The Institute of Contemporary Development, known by its Russian acronym, INSOR, is presenting a report on the CSTO at the Global Policy Forum in the Russian city of Yaroslavl this week that will include proposals to reform decision-making within the bloc from the current consensual format to a simple majority vote.
"In light of the withdrawal of international troops from Afghanistan in 2014, we need to decide what is more important: [Uzbek President Islam] Karimov's opinions or the security of Russia and its allies," he said. "It is evident that nobody needs the CSTO as just a talking shop."
Karimov's strongest objections to the internal organization of the CSTO have been over the implementation of a rapid reaction force. Uzbekistan remains deeply wary of Moscow's ultimate intentions and appears to suspect the Kremlin of attempting to gradually take over Central Asia's security.
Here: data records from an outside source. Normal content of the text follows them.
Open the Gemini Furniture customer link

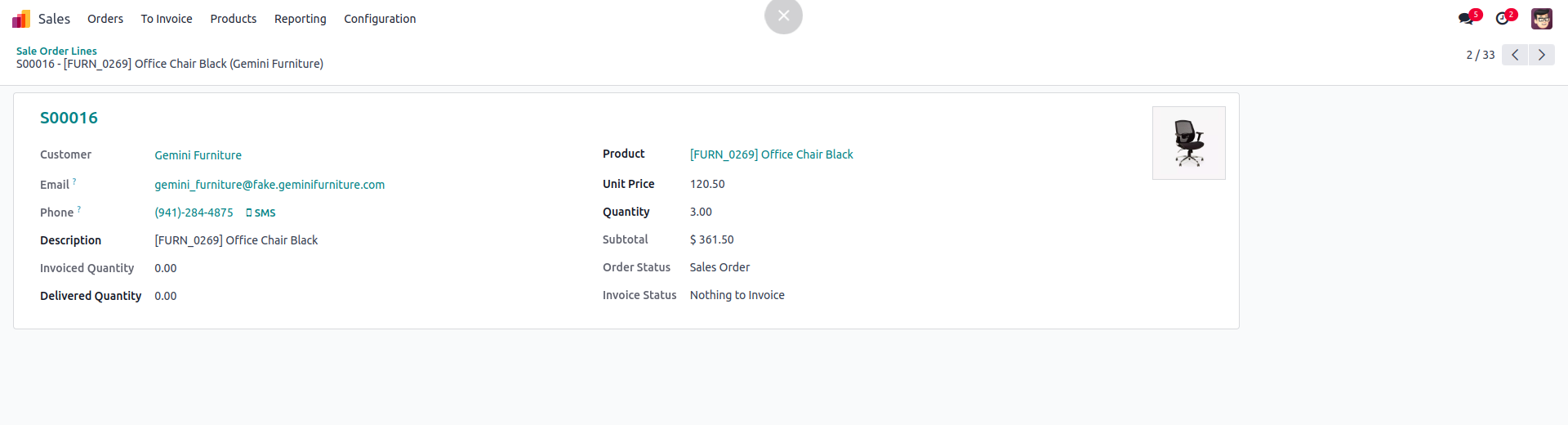click(198, 155)
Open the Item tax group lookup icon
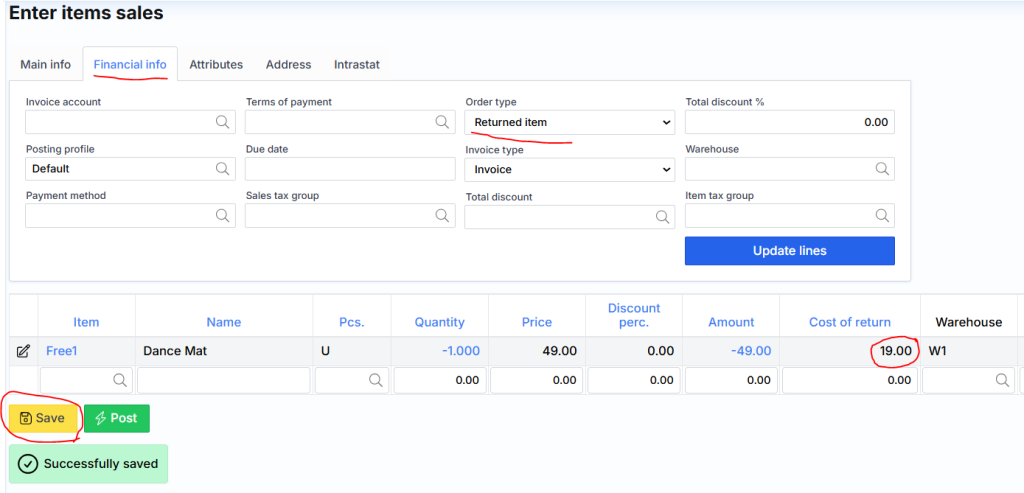Screen dimensions: 1024x493 [881, 216]
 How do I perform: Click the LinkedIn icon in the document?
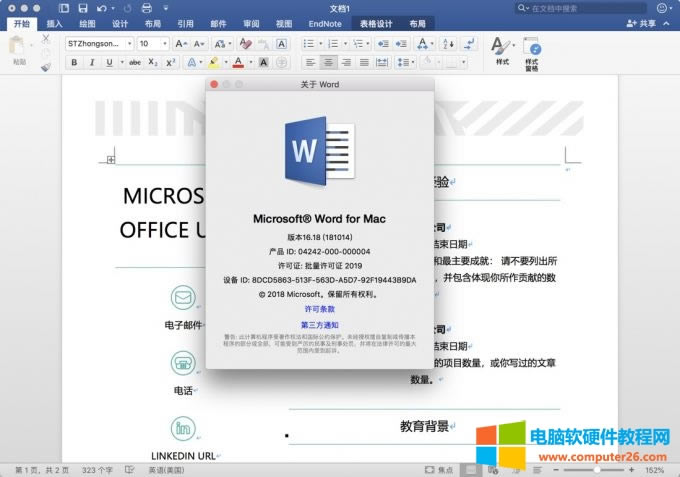click(182, 427)
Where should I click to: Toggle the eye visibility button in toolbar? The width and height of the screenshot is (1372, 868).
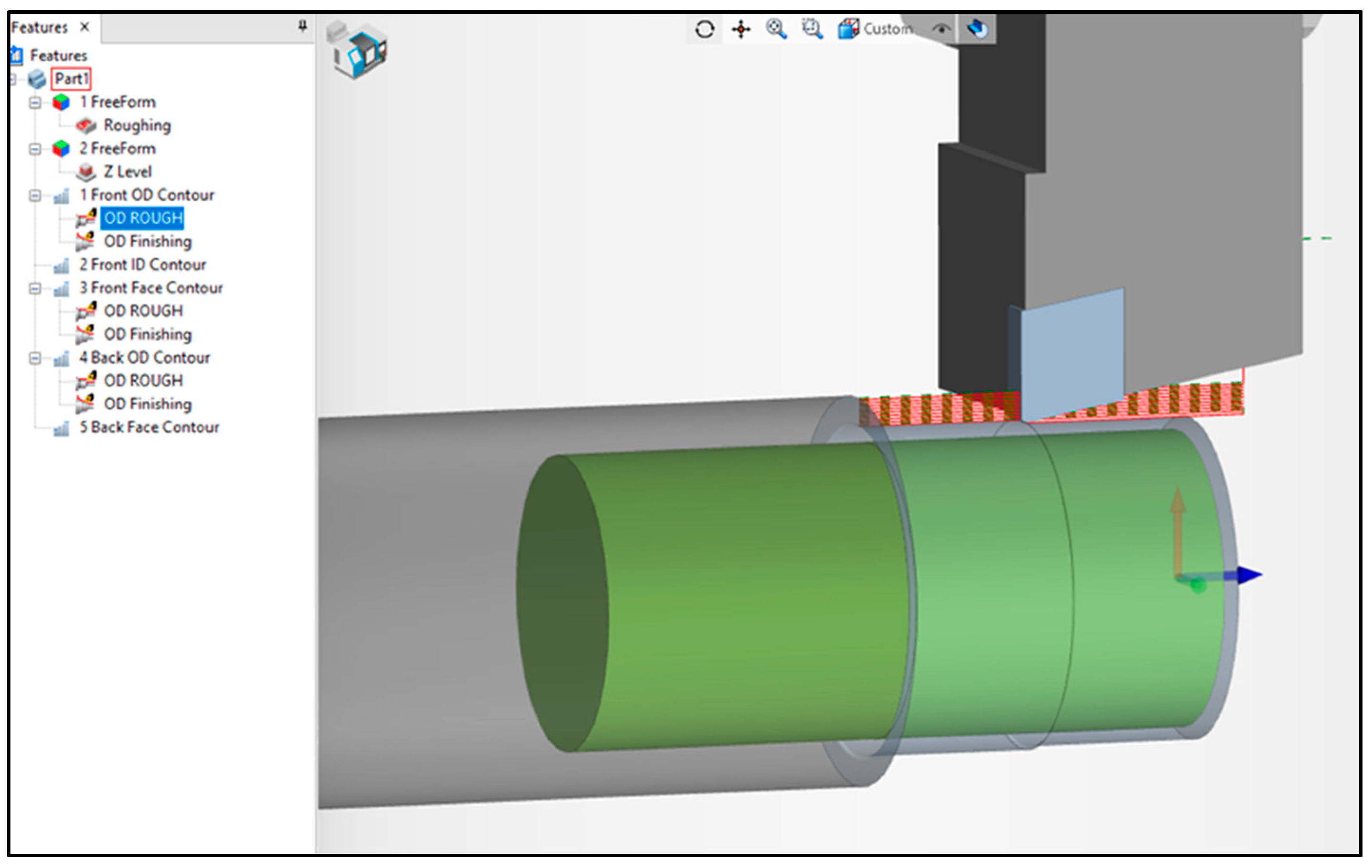(941, 29)
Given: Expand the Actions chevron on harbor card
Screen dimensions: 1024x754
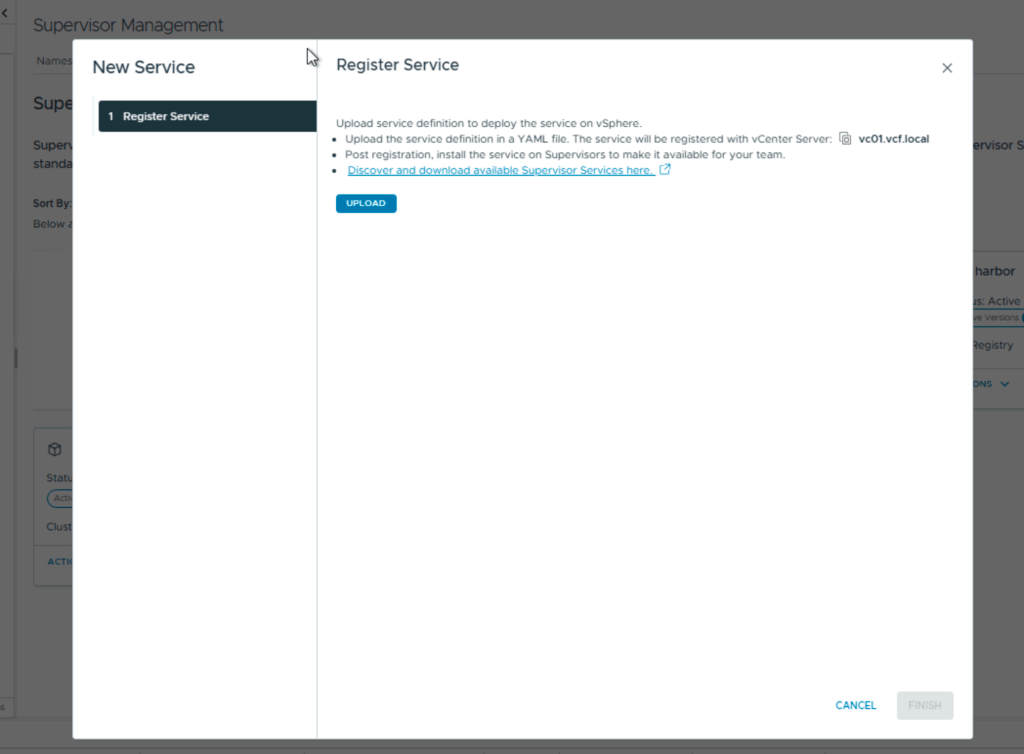Looking at the screenshot, I should (1004, 384).
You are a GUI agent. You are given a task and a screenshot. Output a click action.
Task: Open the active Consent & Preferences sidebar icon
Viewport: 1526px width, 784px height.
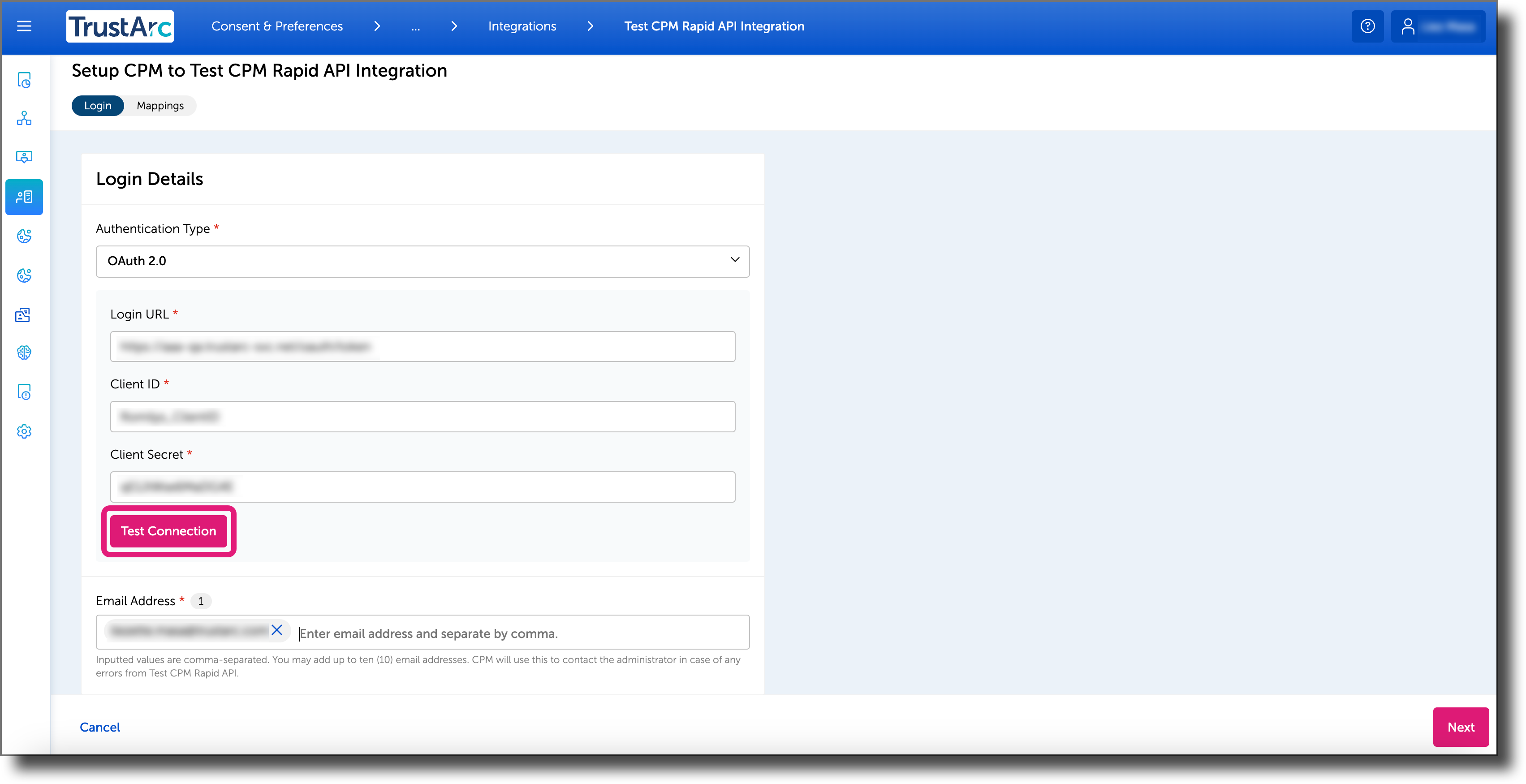pyautogui.click(x=24, y=197)
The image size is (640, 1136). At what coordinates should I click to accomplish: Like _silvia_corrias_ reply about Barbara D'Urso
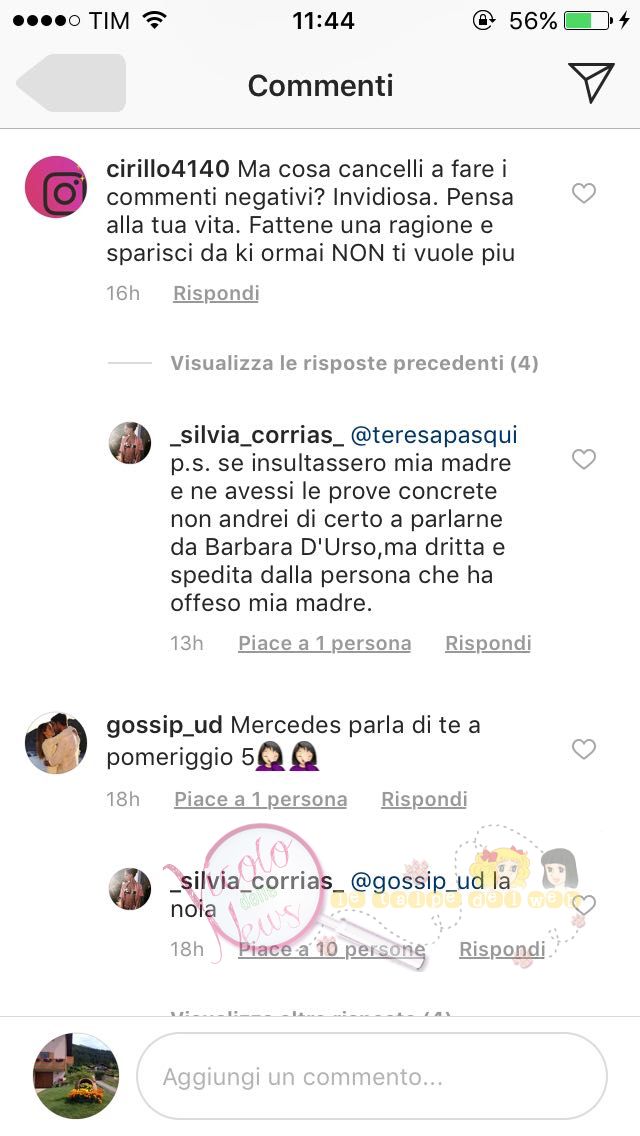[584, 459]
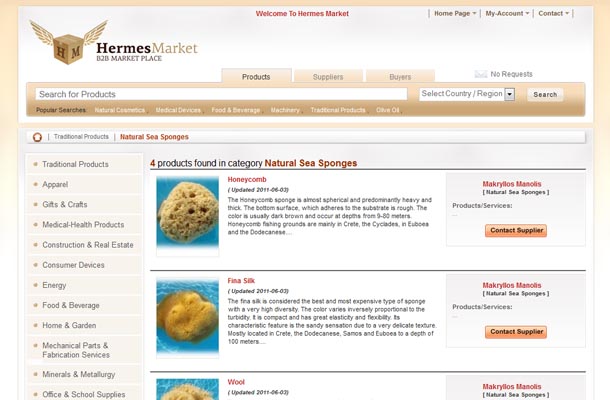The image size is (610, 400).
Task: Select the Products tab
Action: [256, 76]
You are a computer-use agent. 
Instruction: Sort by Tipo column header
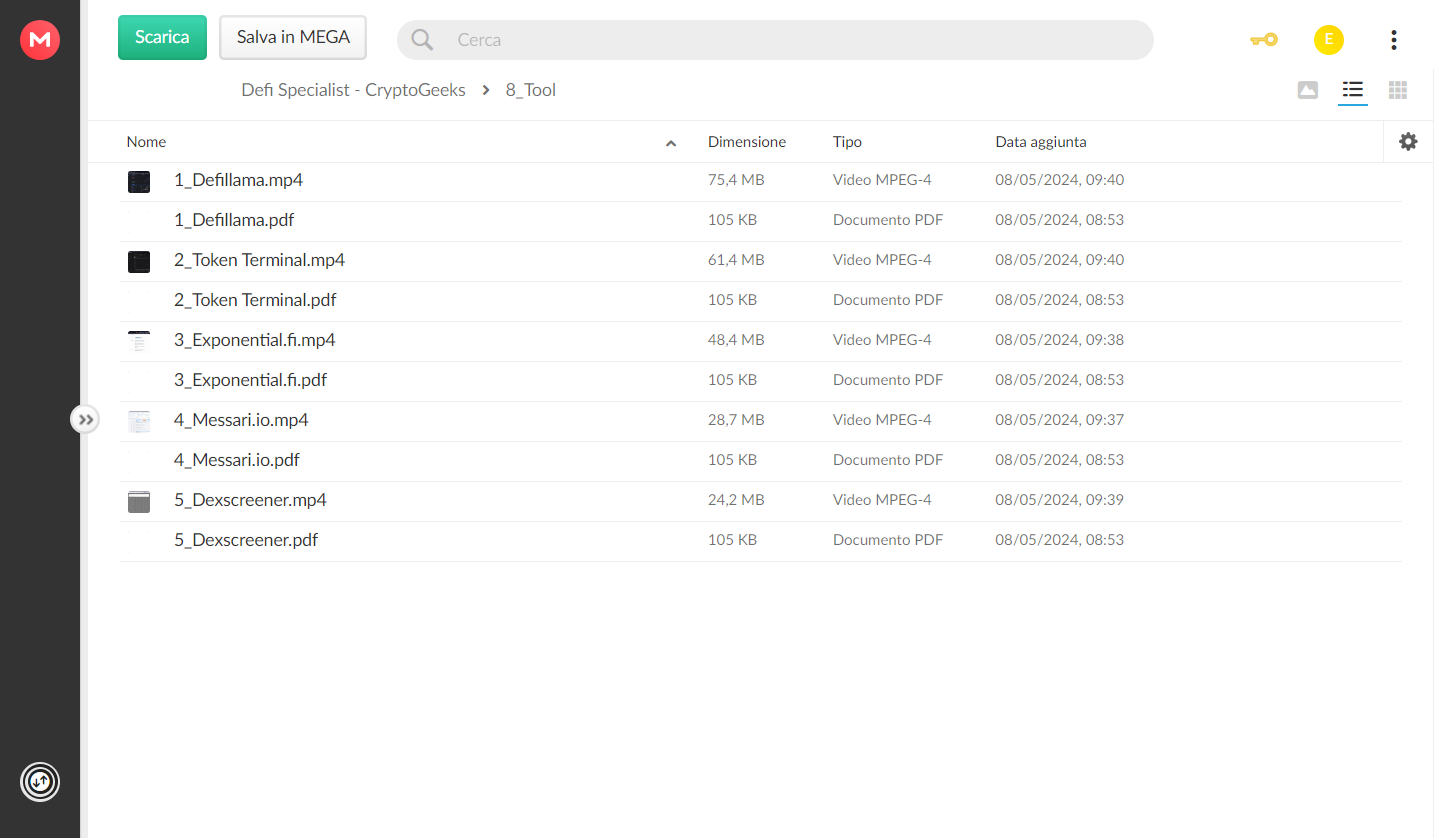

The report also proposes overhauling relations between the CSTO and NATO. While the Russian-led bloc was initially intended as a counterweight to NATO, it is increasingly evident that the two groups share joint challenges dealing with security in and around Afghanistan.
"Russia and NATO need each other, especially in light of the situation in Afghanistan. It is primarily a question of political will today, a question at the level of the presidents of Russia and the United States," Yurgens told Kommersant.
Another challenge ahead is transforming the CSTO into a peacekeeping force in Central Asia and neighboring regions, according to INSOR.
The report says the CSTO "should monitor and sound an early warning for conflicts that threaten the security of member states." That is a change, since the CSTO signally refused to get involved during last summer's ethnic violence in southern Kyrgyzstan.